第20章 触れる理由
照「お姉様、今いらした途端に笑顔でしたわ。珍しい…。良い事がありそうです!」
そう言われると菫は自身の頬をむにむにと揉んだ。
「私の表情は感情が乏しいとよく言われますが、そのような変化があるとは喜ばしい限りです。」
そう言って菫が無理に笑顔を作ろうとするので照子は慌てて止めさせた。
照「お姉様の作り笑いは…、その、あまり宜しくありませんわ。絶対にお気持ちを寄せる殿方の前でやってはなりません!」
「…………………。」
"気持ちを寄せる殿方" と聞いた菫は少し固まった後、『分かりました。』とだけ答えた。
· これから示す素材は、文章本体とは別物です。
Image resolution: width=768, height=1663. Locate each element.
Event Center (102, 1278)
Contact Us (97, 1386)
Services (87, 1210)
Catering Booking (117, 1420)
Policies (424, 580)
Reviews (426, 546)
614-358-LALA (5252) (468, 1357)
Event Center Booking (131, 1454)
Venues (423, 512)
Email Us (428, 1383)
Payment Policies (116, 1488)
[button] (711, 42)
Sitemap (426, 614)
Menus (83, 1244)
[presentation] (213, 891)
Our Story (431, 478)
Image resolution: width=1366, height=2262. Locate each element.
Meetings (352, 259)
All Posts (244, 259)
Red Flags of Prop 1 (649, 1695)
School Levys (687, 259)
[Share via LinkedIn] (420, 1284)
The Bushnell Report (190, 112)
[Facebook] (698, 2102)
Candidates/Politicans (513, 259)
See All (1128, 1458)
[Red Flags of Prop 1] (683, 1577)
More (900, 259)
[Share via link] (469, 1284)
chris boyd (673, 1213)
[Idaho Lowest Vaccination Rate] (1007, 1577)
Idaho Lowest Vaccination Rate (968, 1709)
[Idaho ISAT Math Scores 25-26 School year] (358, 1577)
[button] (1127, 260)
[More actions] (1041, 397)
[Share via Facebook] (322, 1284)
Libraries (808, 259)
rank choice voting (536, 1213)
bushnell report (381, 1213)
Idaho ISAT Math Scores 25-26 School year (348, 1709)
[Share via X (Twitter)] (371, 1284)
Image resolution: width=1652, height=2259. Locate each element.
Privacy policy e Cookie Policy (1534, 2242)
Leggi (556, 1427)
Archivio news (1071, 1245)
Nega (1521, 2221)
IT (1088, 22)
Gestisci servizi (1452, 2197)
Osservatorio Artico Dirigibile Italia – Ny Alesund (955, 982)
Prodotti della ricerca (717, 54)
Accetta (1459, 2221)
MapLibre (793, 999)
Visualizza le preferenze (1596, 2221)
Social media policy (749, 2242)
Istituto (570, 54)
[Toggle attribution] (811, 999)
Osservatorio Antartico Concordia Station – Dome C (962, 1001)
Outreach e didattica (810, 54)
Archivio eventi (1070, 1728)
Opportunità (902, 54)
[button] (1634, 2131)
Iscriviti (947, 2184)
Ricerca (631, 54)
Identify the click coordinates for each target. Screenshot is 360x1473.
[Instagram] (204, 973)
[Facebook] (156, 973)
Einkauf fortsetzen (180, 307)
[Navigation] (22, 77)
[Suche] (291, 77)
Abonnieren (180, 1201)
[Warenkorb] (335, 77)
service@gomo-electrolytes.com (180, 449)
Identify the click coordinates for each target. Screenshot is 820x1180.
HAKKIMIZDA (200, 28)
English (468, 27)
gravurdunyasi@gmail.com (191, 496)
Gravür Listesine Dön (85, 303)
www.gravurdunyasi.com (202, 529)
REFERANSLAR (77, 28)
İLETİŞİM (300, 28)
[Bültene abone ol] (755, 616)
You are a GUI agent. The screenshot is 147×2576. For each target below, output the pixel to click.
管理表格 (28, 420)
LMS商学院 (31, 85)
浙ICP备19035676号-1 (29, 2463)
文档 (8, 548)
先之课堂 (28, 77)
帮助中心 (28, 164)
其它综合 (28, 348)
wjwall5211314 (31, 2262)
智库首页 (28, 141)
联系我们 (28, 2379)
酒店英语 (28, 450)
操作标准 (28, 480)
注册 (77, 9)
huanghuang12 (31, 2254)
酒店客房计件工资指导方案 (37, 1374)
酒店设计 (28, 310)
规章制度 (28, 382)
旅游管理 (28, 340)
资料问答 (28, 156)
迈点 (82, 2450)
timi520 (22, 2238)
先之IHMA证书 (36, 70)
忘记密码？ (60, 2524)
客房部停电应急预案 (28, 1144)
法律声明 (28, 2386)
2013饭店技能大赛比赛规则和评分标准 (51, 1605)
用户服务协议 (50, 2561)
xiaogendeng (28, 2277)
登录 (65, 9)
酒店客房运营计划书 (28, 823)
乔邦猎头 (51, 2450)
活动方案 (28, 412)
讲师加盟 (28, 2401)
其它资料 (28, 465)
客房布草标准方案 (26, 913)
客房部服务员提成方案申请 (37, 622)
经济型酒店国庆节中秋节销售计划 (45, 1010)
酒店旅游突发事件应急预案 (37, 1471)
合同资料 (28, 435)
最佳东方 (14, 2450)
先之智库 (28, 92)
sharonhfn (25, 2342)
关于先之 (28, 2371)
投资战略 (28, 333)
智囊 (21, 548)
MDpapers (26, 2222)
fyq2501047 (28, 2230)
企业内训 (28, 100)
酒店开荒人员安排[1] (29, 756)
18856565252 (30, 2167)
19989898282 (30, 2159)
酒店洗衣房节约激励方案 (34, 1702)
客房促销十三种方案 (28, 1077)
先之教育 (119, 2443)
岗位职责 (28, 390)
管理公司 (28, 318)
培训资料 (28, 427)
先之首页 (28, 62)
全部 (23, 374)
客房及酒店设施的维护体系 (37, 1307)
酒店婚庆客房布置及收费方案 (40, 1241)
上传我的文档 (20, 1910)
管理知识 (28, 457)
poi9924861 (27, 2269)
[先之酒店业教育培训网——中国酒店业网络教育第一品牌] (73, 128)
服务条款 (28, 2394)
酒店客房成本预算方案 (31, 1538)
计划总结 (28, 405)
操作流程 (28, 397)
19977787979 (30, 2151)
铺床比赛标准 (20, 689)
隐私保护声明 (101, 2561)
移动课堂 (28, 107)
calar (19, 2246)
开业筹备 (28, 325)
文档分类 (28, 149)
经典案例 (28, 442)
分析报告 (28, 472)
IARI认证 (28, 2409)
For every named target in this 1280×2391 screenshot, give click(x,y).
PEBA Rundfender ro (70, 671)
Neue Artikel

照「お姉様はいつも必ずこれをお買いになられますね。あとこれも、これも!」
そう言いながら照子は傷薬を作る為の生薬を指差す。
「傷薬を作っているんですよ。主人がお体を張ったお仕事をしていらっしゃるのです。」
それを聞いた照子は目を輝かせた。
照「お姉様、ご結婚なされていたのですね!お体を張ったとお仕事とは、」
「間違えました、ご主人様です。伝えていませんでしたが、私は鬼狩り様のお世話をしております。」
その答えに照子は『なーんだ。』と不服そうに頬を膨らませる。
菫はそんな照子の頬を優しく突付いた。